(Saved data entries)
Content starts
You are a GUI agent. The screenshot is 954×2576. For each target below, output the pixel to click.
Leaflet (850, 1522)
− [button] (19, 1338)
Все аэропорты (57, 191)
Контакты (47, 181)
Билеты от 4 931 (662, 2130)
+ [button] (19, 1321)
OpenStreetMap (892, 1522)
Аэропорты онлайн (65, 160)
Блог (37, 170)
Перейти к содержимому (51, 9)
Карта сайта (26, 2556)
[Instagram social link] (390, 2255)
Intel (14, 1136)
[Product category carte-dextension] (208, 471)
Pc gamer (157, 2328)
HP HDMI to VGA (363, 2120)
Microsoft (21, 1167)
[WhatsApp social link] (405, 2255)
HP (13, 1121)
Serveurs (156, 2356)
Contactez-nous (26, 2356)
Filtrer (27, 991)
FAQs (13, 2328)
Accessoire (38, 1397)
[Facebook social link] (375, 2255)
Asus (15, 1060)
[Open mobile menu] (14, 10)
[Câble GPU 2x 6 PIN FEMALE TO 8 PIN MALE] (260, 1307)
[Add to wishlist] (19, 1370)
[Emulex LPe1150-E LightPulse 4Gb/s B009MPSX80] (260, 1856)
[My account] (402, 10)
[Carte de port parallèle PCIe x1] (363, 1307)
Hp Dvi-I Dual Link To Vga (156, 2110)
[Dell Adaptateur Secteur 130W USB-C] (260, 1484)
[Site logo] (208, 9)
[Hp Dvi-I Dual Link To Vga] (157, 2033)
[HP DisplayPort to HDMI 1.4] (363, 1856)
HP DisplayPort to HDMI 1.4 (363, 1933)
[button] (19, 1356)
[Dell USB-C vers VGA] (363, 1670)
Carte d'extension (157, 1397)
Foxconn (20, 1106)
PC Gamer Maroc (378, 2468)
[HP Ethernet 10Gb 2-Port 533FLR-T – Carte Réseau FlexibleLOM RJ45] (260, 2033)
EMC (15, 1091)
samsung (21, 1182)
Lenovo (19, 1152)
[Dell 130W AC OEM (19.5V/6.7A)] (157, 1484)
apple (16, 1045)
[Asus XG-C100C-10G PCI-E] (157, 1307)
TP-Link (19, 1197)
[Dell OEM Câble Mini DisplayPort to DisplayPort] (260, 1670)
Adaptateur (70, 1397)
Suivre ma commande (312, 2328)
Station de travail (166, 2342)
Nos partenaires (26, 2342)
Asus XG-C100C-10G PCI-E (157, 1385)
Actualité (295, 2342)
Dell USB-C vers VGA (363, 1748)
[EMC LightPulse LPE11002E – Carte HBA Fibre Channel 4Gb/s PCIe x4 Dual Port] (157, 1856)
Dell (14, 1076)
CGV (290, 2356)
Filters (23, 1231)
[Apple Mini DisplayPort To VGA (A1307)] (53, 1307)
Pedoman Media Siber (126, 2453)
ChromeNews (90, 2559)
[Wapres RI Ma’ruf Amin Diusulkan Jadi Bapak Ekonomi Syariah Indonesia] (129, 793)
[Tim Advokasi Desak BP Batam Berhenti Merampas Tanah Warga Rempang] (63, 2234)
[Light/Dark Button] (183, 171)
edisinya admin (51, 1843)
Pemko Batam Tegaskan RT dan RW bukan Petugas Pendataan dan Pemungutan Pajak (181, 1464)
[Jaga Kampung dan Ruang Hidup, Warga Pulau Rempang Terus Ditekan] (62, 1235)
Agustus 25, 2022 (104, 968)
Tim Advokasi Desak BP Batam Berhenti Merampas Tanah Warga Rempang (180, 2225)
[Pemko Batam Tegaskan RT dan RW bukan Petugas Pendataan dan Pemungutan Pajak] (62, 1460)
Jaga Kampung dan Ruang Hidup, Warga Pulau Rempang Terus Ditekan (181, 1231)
Content ends
__ACTIVITY__: Collect the lines of the records that include the string "Pulau".

__SOLUTION FOR THIS PROBLEM__:
[Jaga Kampung dan Ruang Hidup, Warga Pulau Rempang Terus Ditekan] (62, 1235)
Jaga Kampung dan Ruang Hidup, Warga Pulau Rempang Terus Ditekan (181, 1231)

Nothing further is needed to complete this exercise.